Ever since the agrarian era when women gave birth in the fields, then strapped the baby on their backs, women have been multi-tasking childcare and work. Corona virus won’t be the first time that parents – primarily women – will be called upon to work from home while watching the kids nor will it be the last.
Here was my set up circa June 1997. I owned my law firm and served as counsel for Scott Hempling, a national energy regulatory attorney. I had a part time nanny for my daughter Elana but otherwise she played with toys by my side while I worked out of our basement. When Mira was born, I perfected the one arm hold, one finger peck as I simultaneously nursed and worked. A few tips for getting it done:
1. Shift work – I did most of my work between 8/9 pm – 1/2 am and maybe another spurt at 5/7 am. During that time, my husband was on duty but if he was traveling, I still got it done. I knew that there wasn’t much I could do with my daughters around even if they were distracted so shift work let me get work done so I was less stressed. Plus my clients were pretty impressed to receive 2 am dispatches!
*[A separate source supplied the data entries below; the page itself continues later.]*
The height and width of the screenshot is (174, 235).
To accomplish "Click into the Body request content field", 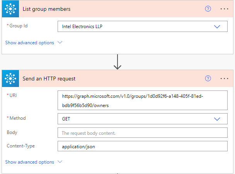I will tap(143, 133).
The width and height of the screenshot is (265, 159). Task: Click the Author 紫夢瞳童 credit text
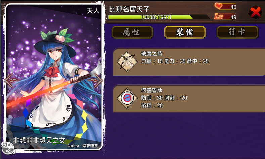tap(83, 146)
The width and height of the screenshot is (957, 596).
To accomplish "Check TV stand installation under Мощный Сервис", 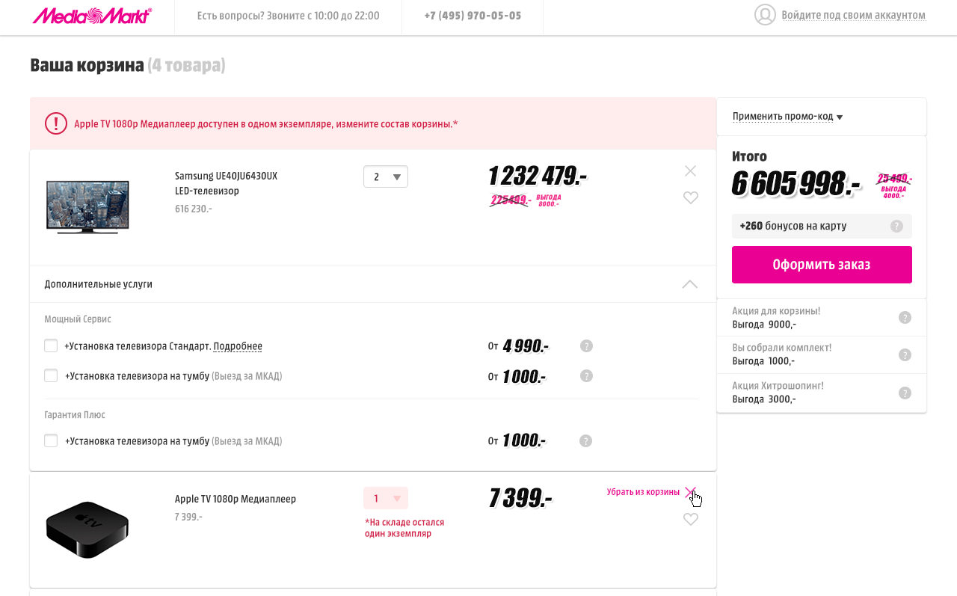I will click(51, 376).
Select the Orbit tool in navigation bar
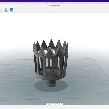The height and width of the screenshot is (109, 109). 46,104
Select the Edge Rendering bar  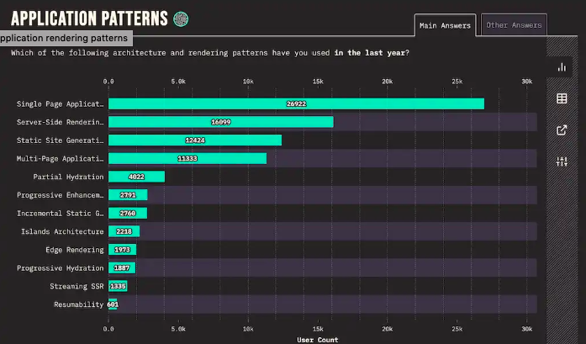point(122,250)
2. Dive In – If you’re not formally set up to telecommute or work from home, don’t sweat it. You don’t need anything fancy. Use common sense. Make calls from your cell phone. Use your work email and internet. Experiment with web platforms and file sharing or video and other products you haven’t used but don’t feel as if you have to set up a remote office overnight. If you’re looking for free communication and work tools, check out these free resources.
3. Let it go – Most of the tight-ass child rearing magazines that make you feel like a loser for lack of discipline will implore you to inflict schedules and rules and use the time to make your kids learn to code or speak a new language (even if they don’t want to – more power to those that do). I implore you to do the opposite and let it go. No rules, no schedules. Let your kids gorge on TV or play on the computer while you’re outside in the car or in the closet on a conference call (been there, done that – it works). Shove them out the door unsupervised and let them spray paint the grass or mix baking soda and vinegar or put mentos in coke bottles. Heck, I think my daughters even lit and burned a pack of matches. Covid-19 won’t last forever but your relationship with your kids should. Why make it more difficult with screaming fights and arguments over things that won’t get done anyway. Let. It. Go.
4. Be creative in finding quiet and help. As noted above, the car or a closet can give you private time for a call. Make liberal use of the mute button. Make use of virtual assistants or another attorney to handle a call for you if you know there will be noise in the background. Or schedule calls for after hours or weekends when your partner (if you have one) can serve as backup.
5. Don’t make your work your kids’ problem. Please don’t
force your kids to do the work that you can’t do. Don’t ask them to arrange
or make them vacuum because you don’t have time. They are kids and it’s not their problem. Plus let’s be honest – the work will never get done and you’ll wind up arguing with your kids even more. Someday, you want your to look back on this time as one where their parents got it done and they had fun. Not where you were at each others’ throats. They’ll be old and have to be responsible and miserable someday and they will. Why make them do it now?
6. Take some alone time and don’t feel guilty about it. Take walks or run around the neighborhood early in the morning alone – don’t drag the dog or your kids. And guess what – 3 or 4 year olds will be OK if they’re sleeping and you’re down the block for a few blocks without them.
7. You do you – Too too many articles telling you to make use of this downtime to Marie Kondo your house or cook and enjoy healthy family meals or do something productive. Again if that makes you feel better, do it (I personally like having downtime for side projects and intend to keep busy). But you don’t have to dive in right away or at all. And if wine and junk food relieve your stress, then indulge and don’t berate yourself afterwards. This is a battle so do whatever it takes to get through this.
8. Everything is going to work out fine – My sisters and I ran wild like a pack of wild dogs – summers in front of the TV until 3 in the afternoon, maybe time mucking around in the dirty creek behind our house or riding our bikes then dinner in front of more TV and a trip to the pool at night. No chores or responsibilities yet we are productive members of society.
My daughters and no chores or rules, and went unsupervised while I worked and they too are hard working and responsible 20 and 23 year old young ladies.
Please – realize that two months off the rigid schedule isn’t going to doom you or your kids to a lifetime of harm. Everything is going to be OK. Take it from someone who’s been there.